**** SUPPLIED RECORDS ****

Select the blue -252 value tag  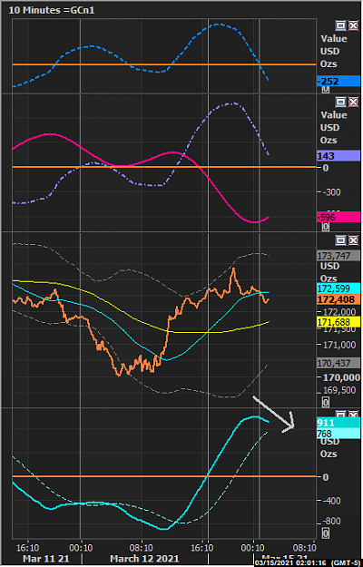338,82
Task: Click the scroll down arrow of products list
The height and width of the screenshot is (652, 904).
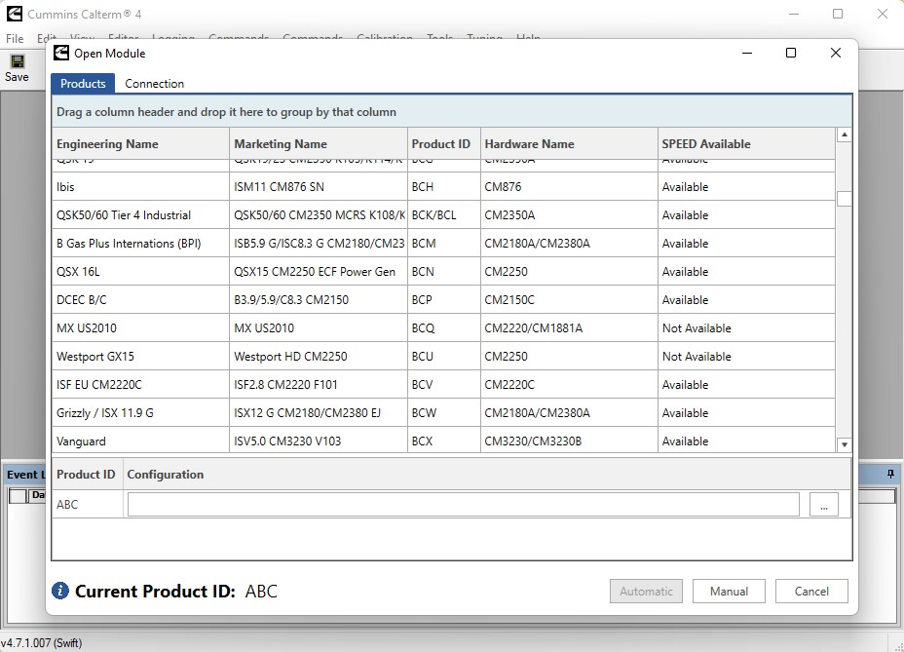Action: pyautogui.click(x=844, y=444)
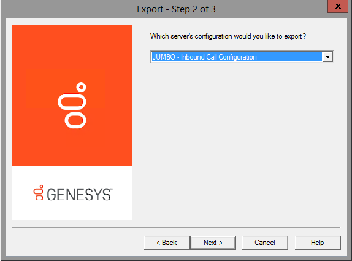352x261 pixels.
Task: Click the small orange Genesys icon beside wordmark
Action: click(39, 193)
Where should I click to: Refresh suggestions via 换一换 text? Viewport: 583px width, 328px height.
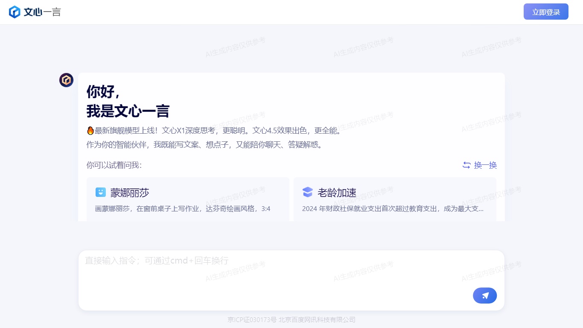pyautogui.click(x=485, y=165)
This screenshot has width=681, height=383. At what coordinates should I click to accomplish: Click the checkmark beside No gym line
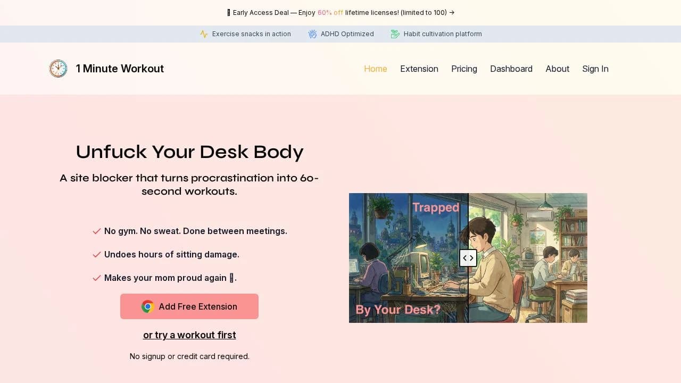pyautogui.click(x=96, y=231)
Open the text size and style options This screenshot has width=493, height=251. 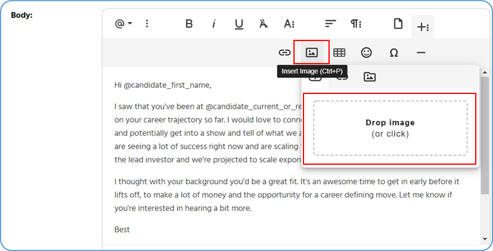point(289,24)
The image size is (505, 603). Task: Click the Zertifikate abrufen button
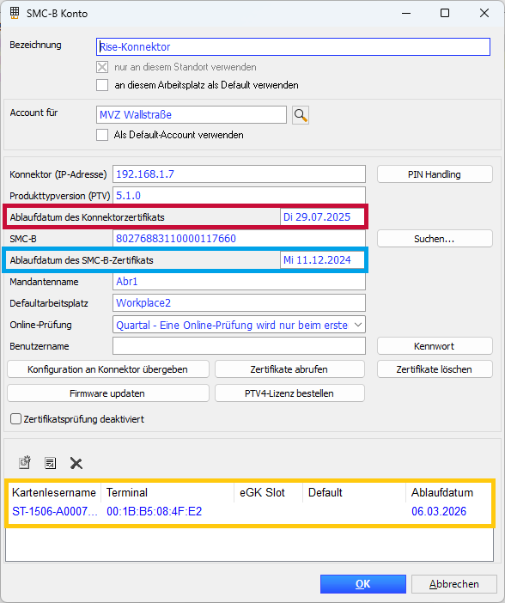289,369
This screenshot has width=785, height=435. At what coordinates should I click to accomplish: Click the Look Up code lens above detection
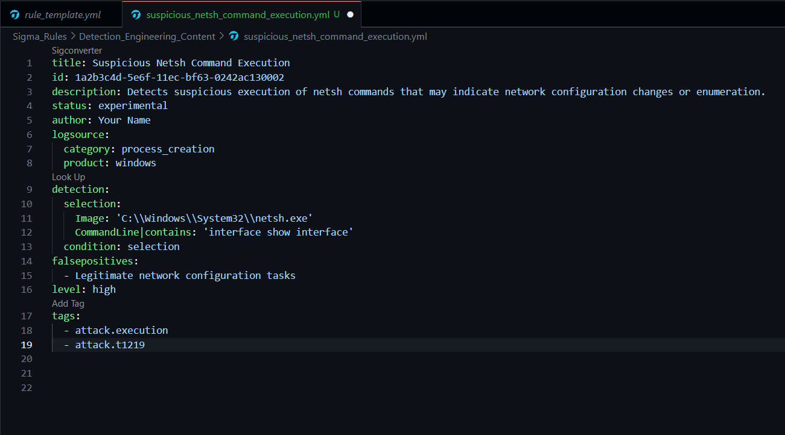(x=68, y=177)
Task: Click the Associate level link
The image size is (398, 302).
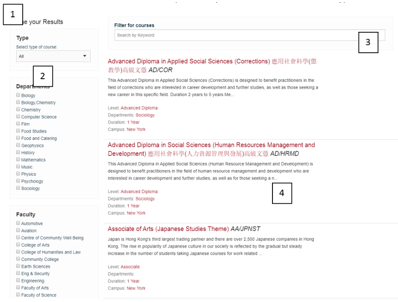Action: click(x=130, y=267)

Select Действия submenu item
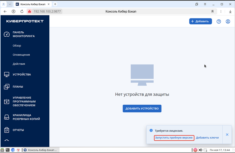tap(19, 64)
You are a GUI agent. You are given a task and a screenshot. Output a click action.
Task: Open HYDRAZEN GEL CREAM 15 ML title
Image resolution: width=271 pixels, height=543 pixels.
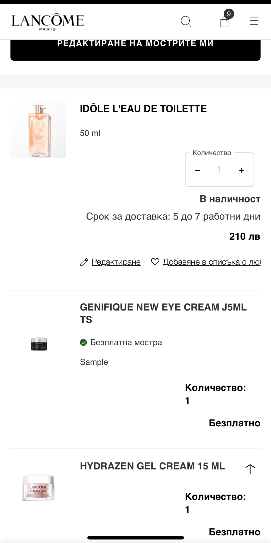(x=152, y=466)
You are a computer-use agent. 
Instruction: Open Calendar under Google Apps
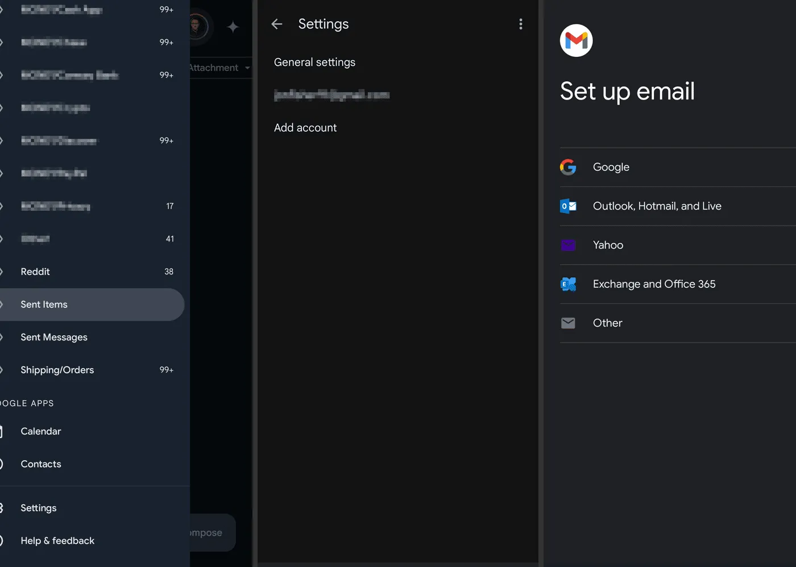click(40, 431)
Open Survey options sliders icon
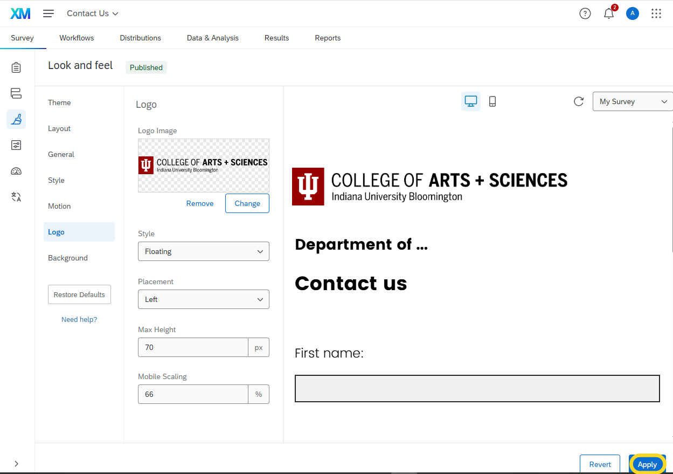Image resolution: width=673 pixels, height=474 pixels. (16, 145)
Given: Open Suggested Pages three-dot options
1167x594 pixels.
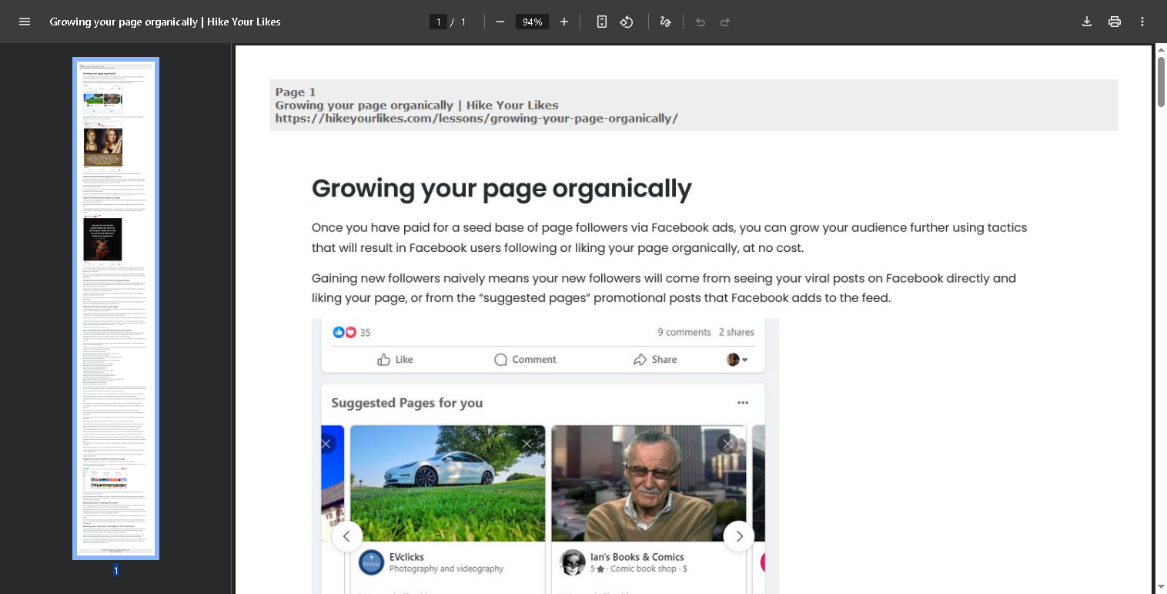Looking at the screenshot, I should click(x=742, y=403).
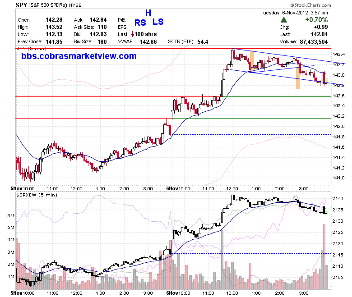Open the bbs.cobrasmarketview.com link text
The width and height of the screenshot is (352, 297).
pyautogui.click(x=79, y=56)

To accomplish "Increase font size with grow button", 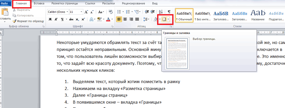I will coord(86,12).
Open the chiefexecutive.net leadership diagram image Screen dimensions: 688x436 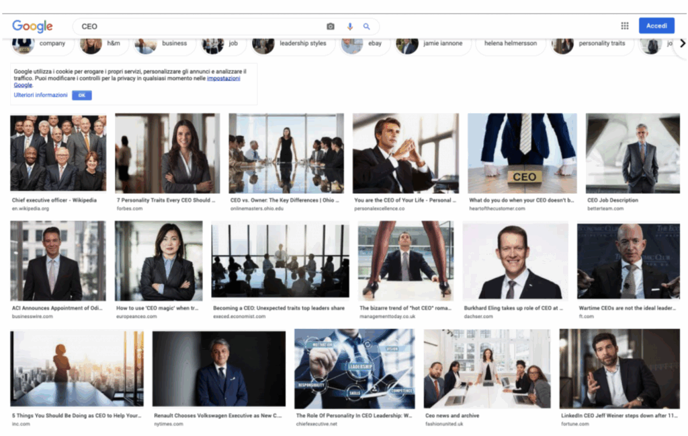click(354, 369)
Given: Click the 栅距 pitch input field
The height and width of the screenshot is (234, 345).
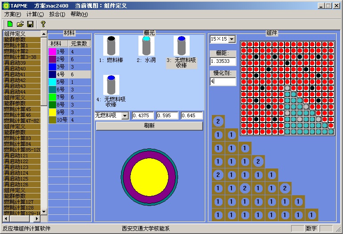Looking at the screenshot, I should point(223,61).
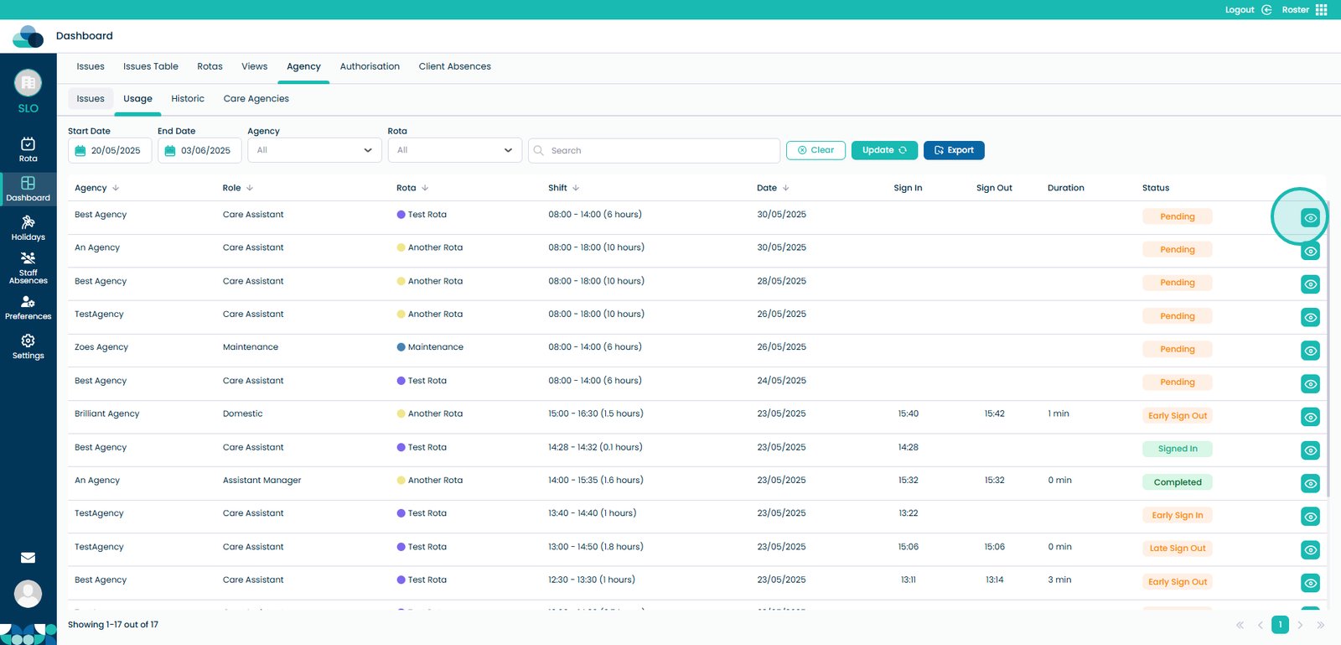1341x645 pixels.
Task: Click the Export button
Action: 954,150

****

* **WORK TO COMPLETE**
Scan the material above for the string "agent". Copy each line that holds it.

* **RESULT OF THE EXERCISE**
You are a GUI agent. You are given a task and a screenshot. Output a click action.
You are a computer-use agent. 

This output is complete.